(A block of data)
## BEGIN
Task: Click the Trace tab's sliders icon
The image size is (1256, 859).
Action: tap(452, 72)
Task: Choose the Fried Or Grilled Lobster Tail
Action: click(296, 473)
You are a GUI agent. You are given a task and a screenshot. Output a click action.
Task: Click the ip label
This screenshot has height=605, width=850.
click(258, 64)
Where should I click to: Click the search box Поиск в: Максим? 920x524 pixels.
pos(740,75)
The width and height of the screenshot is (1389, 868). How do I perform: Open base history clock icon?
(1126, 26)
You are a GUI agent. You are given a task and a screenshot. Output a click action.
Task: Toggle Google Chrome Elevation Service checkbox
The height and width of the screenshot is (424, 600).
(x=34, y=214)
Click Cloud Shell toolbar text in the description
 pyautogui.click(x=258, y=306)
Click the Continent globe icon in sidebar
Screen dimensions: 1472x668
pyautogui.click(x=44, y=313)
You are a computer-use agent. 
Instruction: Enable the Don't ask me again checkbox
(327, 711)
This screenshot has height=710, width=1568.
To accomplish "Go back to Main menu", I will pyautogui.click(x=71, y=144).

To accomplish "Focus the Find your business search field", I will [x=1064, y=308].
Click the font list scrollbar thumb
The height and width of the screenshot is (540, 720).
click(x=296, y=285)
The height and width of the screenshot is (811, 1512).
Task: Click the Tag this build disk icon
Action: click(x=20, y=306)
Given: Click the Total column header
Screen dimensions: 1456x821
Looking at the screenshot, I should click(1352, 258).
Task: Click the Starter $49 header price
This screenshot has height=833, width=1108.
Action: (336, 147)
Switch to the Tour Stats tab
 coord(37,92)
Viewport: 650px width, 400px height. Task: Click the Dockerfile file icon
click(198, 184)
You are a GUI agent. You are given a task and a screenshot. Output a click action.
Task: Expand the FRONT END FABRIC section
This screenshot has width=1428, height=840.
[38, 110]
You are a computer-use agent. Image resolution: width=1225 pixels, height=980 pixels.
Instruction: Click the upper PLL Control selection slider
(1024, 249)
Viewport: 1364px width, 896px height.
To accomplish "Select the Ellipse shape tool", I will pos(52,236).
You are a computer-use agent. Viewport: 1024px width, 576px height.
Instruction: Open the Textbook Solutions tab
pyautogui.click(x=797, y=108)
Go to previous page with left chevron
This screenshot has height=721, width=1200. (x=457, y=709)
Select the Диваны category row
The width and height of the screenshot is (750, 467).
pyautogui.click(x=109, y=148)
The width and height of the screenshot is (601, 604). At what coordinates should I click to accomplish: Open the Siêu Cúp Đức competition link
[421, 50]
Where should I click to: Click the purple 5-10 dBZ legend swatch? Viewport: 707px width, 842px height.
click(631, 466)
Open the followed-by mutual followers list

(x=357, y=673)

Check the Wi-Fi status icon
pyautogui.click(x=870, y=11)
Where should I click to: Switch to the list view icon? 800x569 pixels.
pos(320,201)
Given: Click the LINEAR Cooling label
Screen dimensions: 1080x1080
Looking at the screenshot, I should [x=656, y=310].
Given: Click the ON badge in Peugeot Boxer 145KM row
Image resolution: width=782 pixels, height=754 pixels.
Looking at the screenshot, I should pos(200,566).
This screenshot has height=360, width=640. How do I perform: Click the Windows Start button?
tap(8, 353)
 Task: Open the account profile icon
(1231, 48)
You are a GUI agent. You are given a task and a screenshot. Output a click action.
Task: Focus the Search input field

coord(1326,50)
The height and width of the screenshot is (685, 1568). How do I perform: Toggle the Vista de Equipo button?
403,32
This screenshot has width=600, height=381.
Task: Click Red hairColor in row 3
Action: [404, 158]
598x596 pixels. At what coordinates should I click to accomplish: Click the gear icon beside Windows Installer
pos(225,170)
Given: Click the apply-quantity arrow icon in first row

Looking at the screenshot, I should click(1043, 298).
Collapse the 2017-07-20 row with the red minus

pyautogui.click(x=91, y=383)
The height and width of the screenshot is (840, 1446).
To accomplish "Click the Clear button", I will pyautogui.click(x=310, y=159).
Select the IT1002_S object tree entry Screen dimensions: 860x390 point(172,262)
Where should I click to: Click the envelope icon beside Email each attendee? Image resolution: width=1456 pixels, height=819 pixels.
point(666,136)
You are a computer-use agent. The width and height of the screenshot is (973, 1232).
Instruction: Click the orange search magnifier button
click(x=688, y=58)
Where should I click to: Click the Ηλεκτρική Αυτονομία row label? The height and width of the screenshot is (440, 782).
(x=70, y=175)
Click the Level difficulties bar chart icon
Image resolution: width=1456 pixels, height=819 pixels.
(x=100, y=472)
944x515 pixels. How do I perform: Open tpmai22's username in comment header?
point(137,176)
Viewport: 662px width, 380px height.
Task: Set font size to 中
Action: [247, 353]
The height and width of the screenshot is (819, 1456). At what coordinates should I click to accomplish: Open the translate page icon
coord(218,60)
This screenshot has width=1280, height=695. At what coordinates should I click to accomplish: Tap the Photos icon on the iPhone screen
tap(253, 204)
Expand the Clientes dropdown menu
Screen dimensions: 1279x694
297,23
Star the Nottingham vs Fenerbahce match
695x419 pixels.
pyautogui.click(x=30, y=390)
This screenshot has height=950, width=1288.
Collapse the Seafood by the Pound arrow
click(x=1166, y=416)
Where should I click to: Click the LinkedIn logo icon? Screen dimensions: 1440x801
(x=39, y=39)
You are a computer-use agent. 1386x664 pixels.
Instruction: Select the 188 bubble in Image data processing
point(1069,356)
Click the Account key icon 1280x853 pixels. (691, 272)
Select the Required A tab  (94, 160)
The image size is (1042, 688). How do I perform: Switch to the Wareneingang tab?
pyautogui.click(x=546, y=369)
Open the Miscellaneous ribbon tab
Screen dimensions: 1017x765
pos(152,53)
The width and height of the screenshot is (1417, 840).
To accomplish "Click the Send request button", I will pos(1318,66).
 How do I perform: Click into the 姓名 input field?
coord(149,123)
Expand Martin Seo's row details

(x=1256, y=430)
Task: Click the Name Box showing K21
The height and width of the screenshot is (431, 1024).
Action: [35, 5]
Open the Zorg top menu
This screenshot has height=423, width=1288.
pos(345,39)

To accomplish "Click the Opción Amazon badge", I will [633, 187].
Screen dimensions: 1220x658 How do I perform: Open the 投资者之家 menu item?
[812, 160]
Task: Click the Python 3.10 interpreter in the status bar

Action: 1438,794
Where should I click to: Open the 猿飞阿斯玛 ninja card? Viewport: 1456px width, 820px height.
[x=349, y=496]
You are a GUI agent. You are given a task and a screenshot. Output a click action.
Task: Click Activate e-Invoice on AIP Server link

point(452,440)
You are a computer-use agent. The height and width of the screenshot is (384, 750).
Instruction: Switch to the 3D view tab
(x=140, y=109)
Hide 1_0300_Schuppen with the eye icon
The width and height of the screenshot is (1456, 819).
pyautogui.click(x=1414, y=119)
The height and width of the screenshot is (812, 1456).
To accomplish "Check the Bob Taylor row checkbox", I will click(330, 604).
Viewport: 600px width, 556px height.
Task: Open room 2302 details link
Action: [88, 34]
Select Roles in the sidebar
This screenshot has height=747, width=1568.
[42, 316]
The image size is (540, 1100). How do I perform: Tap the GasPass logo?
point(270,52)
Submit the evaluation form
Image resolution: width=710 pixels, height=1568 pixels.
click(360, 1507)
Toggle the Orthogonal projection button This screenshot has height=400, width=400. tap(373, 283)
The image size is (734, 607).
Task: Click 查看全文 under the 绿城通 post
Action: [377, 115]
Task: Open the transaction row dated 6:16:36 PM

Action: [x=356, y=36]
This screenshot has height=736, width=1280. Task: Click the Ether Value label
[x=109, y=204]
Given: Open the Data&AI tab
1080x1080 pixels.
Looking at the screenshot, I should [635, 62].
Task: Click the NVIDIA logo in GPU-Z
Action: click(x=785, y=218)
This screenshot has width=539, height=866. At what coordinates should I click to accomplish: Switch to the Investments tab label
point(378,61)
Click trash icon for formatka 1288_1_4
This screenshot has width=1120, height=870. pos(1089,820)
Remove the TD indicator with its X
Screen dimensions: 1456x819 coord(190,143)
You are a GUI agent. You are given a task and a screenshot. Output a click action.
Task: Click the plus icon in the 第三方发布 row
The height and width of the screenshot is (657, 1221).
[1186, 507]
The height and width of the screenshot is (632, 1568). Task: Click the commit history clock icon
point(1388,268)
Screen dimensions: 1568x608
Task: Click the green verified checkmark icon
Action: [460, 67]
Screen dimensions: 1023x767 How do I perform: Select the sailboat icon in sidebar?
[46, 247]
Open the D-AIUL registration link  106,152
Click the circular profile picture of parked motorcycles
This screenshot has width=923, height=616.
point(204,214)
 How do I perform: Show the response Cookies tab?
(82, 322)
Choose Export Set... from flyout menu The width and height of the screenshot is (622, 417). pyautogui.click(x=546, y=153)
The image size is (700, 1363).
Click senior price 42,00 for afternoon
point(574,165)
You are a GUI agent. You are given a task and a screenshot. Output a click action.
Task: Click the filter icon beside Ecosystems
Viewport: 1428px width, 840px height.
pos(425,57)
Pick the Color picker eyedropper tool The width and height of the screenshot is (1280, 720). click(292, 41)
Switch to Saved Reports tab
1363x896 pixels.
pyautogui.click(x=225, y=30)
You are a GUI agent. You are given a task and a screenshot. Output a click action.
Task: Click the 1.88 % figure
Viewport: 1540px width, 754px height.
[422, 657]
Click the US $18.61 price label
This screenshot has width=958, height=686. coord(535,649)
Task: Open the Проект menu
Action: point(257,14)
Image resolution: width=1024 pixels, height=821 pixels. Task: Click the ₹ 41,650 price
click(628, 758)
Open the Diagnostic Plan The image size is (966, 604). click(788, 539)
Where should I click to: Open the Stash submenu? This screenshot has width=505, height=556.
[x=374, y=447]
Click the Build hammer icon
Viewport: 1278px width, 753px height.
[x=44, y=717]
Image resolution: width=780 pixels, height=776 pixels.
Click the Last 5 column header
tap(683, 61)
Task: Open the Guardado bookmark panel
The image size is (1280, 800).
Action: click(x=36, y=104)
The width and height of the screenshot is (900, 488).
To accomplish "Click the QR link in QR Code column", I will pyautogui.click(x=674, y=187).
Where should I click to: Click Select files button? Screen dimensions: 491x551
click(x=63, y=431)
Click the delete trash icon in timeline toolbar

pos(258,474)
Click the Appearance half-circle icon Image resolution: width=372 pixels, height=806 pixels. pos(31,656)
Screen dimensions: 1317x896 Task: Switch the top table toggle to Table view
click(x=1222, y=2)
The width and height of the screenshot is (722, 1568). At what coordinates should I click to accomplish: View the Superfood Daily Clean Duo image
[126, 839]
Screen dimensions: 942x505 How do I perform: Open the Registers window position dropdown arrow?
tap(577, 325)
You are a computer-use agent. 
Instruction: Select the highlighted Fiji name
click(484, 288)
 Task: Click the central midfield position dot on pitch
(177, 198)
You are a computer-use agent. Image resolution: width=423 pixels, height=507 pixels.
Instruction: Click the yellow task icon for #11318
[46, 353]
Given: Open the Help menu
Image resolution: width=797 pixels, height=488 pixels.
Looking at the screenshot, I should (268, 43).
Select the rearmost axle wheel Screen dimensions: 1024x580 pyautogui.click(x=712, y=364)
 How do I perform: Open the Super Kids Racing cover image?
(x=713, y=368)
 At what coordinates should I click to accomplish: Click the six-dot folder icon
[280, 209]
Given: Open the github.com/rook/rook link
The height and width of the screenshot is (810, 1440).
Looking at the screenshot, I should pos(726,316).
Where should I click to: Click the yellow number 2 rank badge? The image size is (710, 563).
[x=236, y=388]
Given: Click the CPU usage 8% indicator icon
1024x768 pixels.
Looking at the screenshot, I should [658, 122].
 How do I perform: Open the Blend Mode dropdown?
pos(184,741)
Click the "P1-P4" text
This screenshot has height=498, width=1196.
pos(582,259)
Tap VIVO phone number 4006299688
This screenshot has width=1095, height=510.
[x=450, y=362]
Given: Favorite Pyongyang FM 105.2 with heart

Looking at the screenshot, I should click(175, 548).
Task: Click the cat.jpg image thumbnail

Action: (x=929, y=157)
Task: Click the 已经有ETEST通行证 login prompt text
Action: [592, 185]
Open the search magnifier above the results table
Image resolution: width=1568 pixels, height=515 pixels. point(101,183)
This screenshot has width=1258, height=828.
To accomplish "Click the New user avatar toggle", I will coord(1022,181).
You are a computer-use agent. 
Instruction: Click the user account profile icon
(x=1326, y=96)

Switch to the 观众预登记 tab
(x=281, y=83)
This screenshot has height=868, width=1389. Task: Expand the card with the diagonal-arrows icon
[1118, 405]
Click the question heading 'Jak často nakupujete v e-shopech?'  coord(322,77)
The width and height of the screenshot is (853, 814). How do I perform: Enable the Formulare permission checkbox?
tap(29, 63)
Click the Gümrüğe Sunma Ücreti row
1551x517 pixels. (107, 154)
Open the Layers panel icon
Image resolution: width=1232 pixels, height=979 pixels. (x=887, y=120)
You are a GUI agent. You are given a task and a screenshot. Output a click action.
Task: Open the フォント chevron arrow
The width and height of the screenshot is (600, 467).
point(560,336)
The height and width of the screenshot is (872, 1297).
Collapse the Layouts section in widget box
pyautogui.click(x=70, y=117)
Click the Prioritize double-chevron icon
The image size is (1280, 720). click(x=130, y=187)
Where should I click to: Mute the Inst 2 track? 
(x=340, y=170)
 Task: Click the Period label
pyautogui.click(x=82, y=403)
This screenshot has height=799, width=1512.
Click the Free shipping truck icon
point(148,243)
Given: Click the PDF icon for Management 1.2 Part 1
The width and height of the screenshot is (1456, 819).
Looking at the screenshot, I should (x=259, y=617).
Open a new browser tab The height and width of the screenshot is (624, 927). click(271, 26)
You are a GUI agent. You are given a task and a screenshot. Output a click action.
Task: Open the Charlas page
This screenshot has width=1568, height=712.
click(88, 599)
## END
- [Exercise details]
Pull out every line of the items above that contains the string "position".

- [Response to this exercise]
Screen dimensions: 942x505 How do I perform: Open the Registers window position dropdown arrow?
 Task: Click the central midfield position dot on pitch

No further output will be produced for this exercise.